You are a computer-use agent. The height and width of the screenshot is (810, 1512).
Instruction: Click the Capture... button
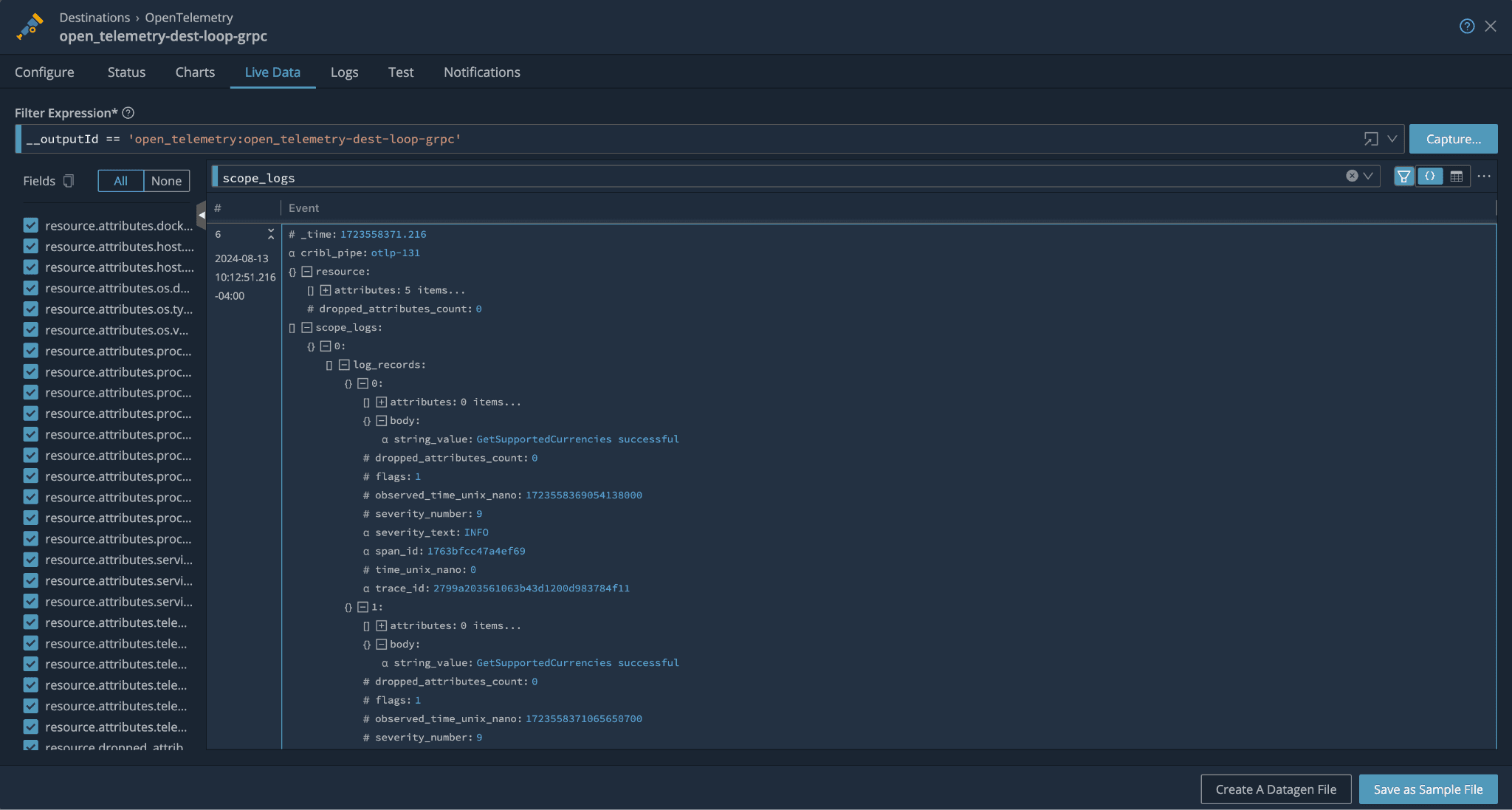pos(1453,139)
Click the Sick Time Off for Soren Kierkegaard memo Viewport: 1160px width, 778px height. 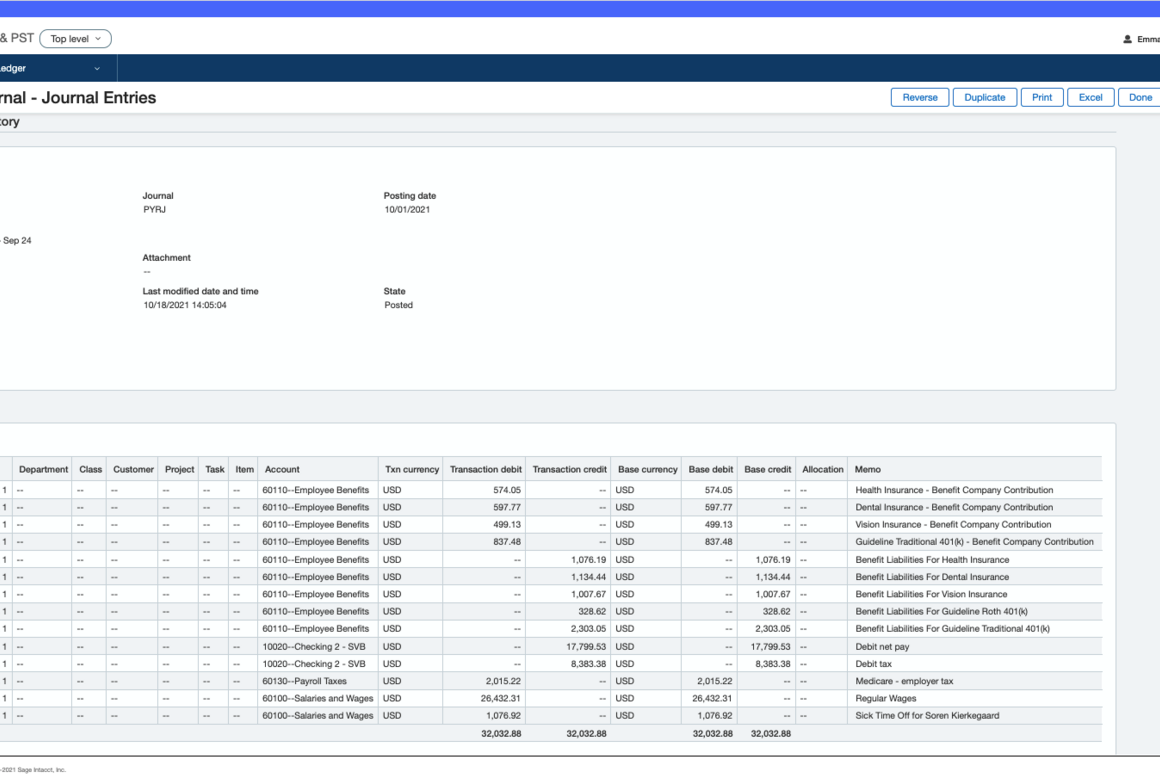tap(926, 716)
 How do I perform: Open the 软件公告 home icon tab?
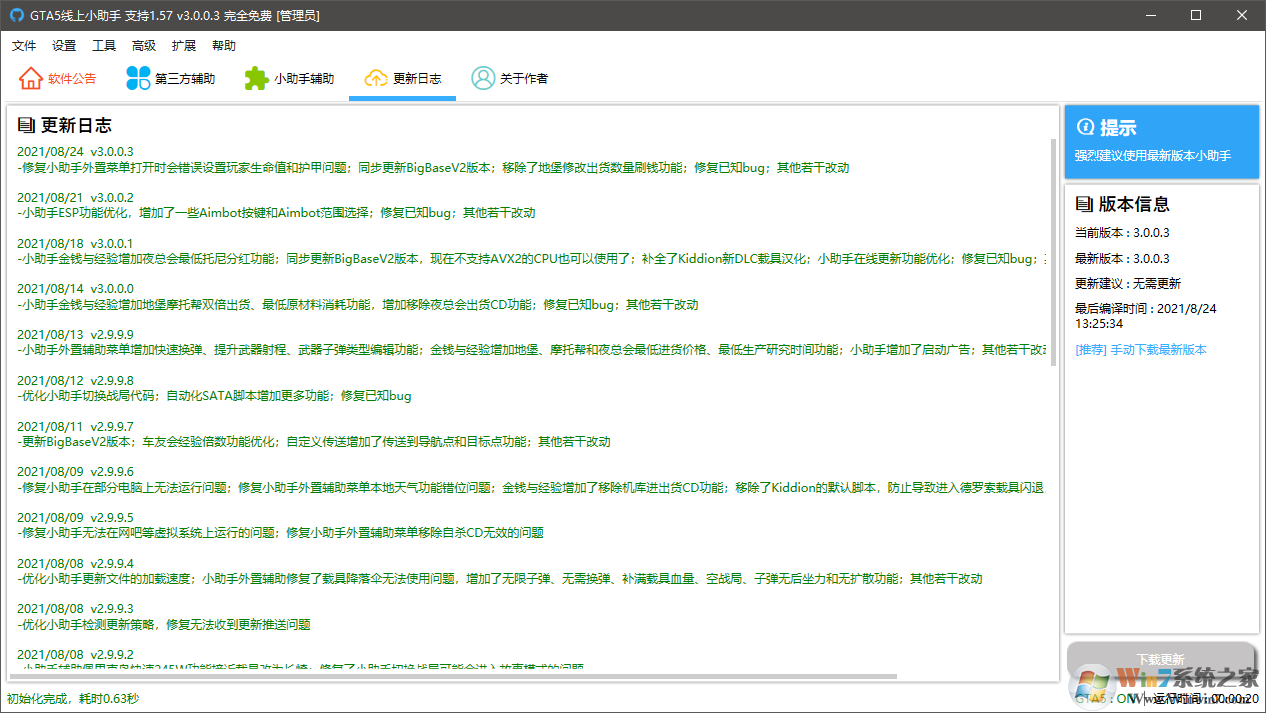(x=31, y=78)
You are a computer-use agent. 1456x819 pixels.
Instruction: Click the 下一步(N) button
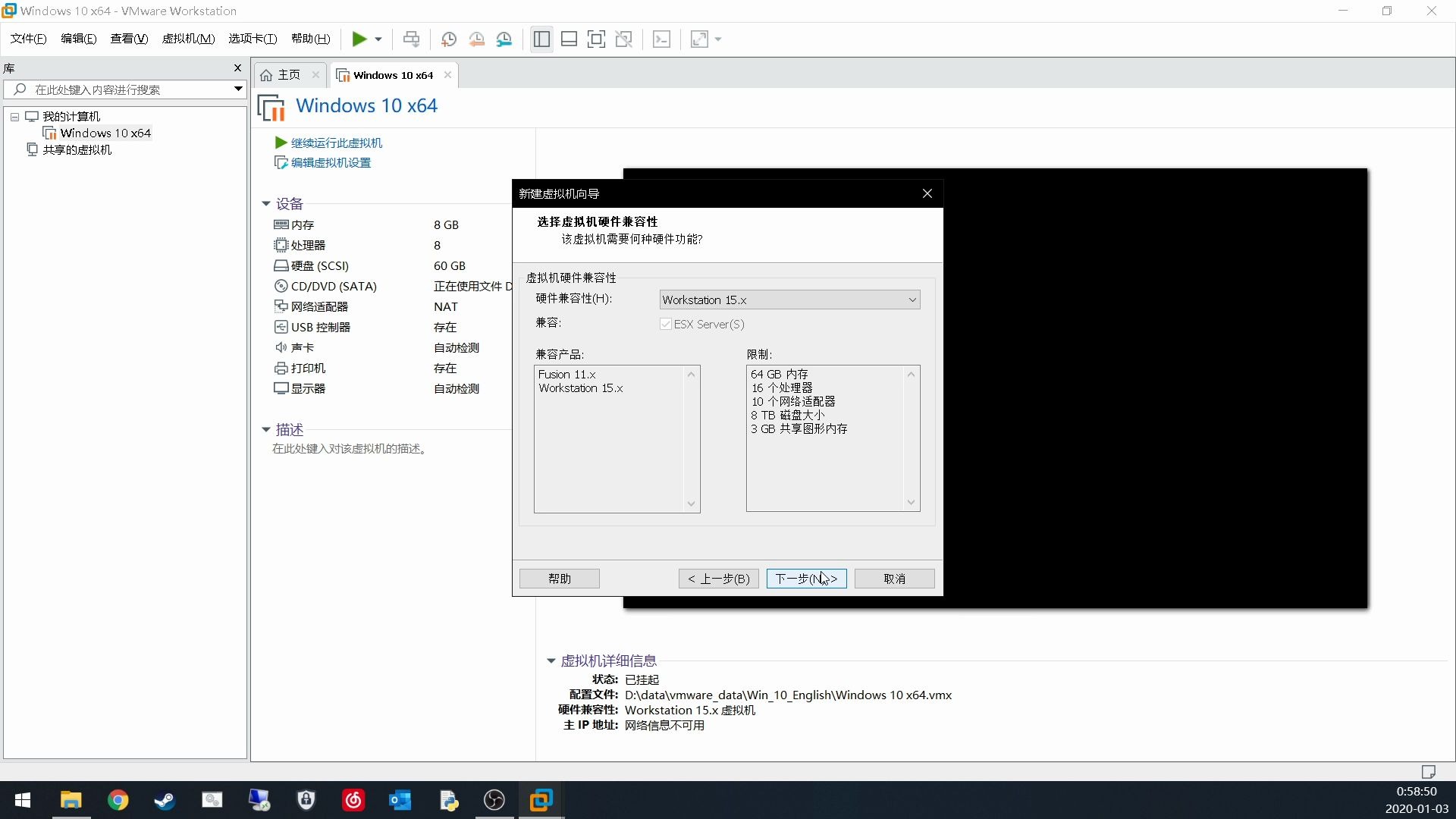[806, 579]
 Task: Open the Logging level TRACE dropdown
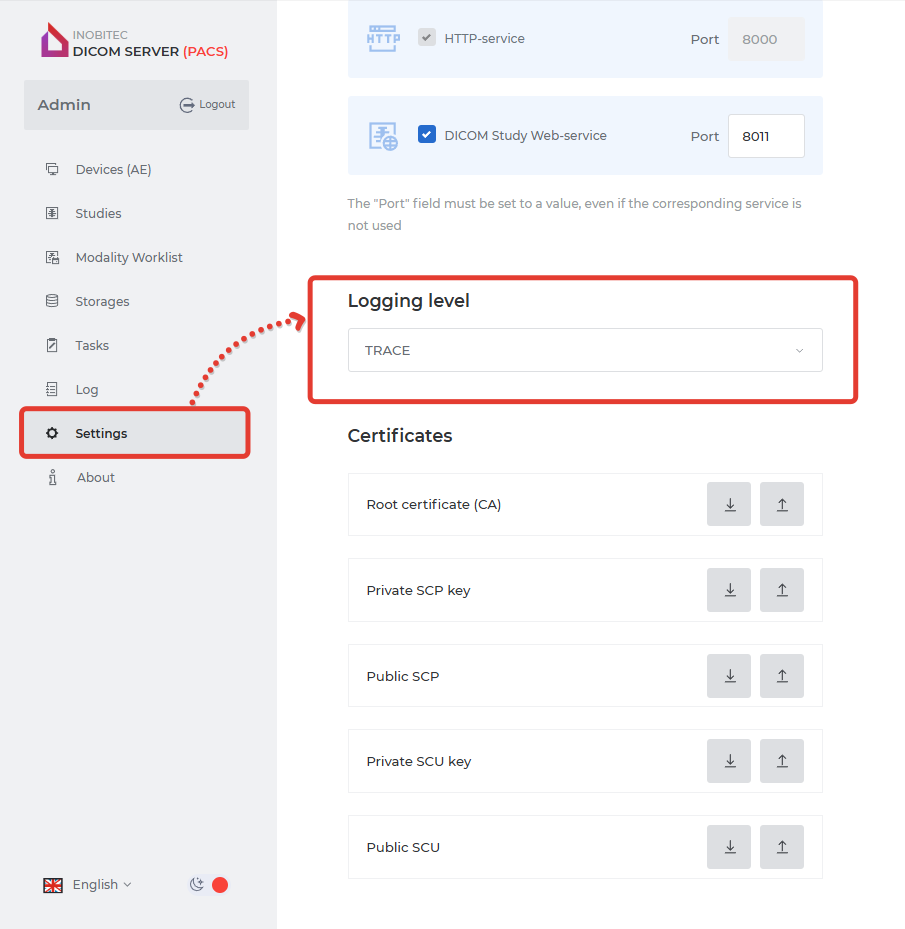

WHAT IS ASKED:
Please copy the rows exactly, starting at the line that contains "You are a computer-use agent. 1456x819" and ending at the last row, with both ends included. Leave the pictures out of your answer.

PROBLEM SOLUTION:
You are a computer-use agent. 1456x819 pixels.
Instruction: Click the 下一步(N) button
[806, 579]
 Task: Open the Logging level TRACE dropdown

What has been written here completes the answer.